Każdemu z nas zdarzyło się w życiu podzielić jakąś tajemnicą z drugim człowiekiem. Zwykle była to osoba nam bliska, przyjaciel, czyli ktoś, kogo obdarzyliśmy zaufaniem. Tajemnica to coś, czym nie chcemy dzielić się ze wszystkimi, coś co chcemy chronić przed światem. Czasem wstydzimy się jej, gdyż mogłaby wpłynąć na negatywny odbiór naszej osoby wśród innych ludzi. Bywa, że i my stajemy się powiernikami ludzkich tajemnic. Wszystkich nas obowiązuje tajemnica naturalna, czyli powinność zachowania tylko dla siebie informacji, które zobowiązaliśmy się nie ujawniać nikomu i przekazywać ich dalej. Nie jest to jednak powinność absolutna. Jeżeli nieujawnienie tajemnicy spowodowałoby naruszenie czyjegoś dobra, mamy obowiązek posiadane informacje ujawnić. Należy jednak pamiętać, że są to sytuacje wyjątkowe i takie, które faktycznie bezpośrednio uderzają w czyjeś dobro. Faktem jest jednak, że chyba każdy doświadczył nie dochowania powierzonej komuś tajemnicy. Czuliśmy się wtedy zdradzeni i zranieni. Być może nadszarpnięte zaufanie spowodowało, że teraz z trudem otwieramy się na drugiego człowieka, obawiając się ponownego zranienia.

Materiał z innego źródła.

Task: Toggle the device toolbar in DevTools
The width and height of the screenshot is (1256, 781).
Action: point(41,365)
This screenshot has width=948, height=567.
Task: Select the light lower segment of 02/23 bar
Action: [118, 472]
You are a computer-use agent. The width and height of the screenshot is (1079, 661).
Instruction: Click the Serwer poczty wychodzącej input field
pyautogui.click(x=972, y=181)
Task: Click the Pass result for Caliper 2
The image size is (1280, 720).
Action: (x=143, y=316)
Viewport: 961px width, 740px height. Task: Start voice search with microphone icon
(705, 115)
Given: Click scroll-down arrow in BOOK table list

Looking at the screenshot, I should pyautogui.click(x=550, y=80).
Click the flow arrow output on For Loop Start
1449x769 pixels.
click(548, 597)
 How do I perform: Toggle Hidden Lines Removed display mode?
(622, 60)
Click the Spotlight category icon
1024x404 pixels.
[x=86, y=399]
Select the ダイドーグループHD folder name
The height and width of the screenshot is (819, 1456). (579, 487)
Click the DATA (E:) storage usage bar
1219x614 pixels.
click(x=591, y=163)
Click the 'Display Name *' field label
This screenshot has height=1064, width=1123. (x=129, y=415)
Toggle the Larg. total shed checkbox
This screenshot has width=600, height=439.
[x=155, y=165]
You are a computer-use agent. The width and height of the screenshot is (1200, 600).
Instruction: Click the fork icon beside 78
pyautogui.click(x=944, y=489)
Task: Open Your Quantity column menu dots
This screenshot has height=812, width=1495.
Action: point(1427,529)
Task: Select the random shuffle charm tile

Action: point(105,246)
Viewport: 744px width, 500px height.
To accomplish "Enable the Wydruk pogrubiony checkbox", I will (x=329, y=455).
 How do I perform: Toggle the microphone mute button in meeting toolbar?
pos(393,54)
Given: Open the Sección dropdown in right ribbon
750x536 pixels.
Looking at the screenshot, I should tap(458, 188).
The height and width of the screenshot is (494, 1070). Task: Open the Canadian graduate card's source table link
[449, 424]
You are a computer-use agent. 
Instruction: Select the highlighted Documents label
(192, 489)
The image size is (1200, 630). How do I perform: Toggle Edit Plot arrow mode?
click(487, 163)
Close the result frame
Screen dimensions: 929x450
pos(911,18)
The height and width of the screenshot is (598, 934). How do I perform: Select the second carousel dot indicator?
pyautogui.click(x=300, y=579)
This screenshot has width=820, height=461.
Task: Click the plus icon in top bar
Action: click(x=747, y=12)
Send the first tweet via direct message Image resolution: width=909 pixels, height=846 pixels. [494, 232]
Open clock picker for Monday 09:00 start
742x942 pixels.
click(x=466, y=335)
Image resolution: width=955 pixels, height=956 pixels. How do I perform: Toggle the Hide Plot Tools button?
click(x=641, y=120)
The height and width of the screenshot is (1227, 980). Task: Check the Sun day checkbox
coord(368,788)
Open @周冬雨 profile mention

      Niekiedy także spowiedź wywołuje w nas obawy, że ksiądz u którego się spowiadamy, nie dochowa tajemnicy i osoby postronne dowiedzą się o naszej „ciemnej stronie”. Sama myśl o tym przyprawia nas o gęsią skórkę. Być może te obawy, wzmocnione złymi doświadczeniami, sprawiają, że boimy się przystąpić do spowiedzi lub wiąże się ona z olbrzymim stresem. Tymczasem nasze lęki są nieuzasadnione. Tajemnica spowiedzi obowiązuje księdza absolutnie, a to oznacza, że nie ma od niej wyjątków, tak jak w przypadku tajemnicy zawodowej, która dotyczy lekarza czy adwokata.

      W Katechizmie Kościoła Katolickiego czytamy: Biorąc pod uwagę delikatny charakter i wielkość tej posługi oraz szacunek należny osobom, Kościół oświadcza, że każdy kapłan, który spowiada, zobowiązany jest pod bardzo surowymi karami do zachowania absolutnej tajemnicy odnośnie grzechów wyznawanych przez penitentów. Nie może on również wykorzystywać wiadomości o życiu penitentów, jakie uzyskał w czasie spowiedzi. Tajemnica ta, która nie dopuszcza żadnych wyjątków, nazywa się pieczęcią sakramentalną, ponieważ to , co penitent wyznał kapłanowi, zostaje zapieczętowane przez sakrament.” (KKK, 1467) Innymi słowy: wszystko co wyznamy na spowiedzi (nie tylko grzechy!) przeznaczone jest dla Pana Boga i takim ma pozostać. Jeśli nadal mamy wątpliwości, możemy spojrzeć na to jeszcze z innej strony. Każdy spowiednik jest także penitentem. Stąd rozumie naszą potrzebę intymności i prywatności.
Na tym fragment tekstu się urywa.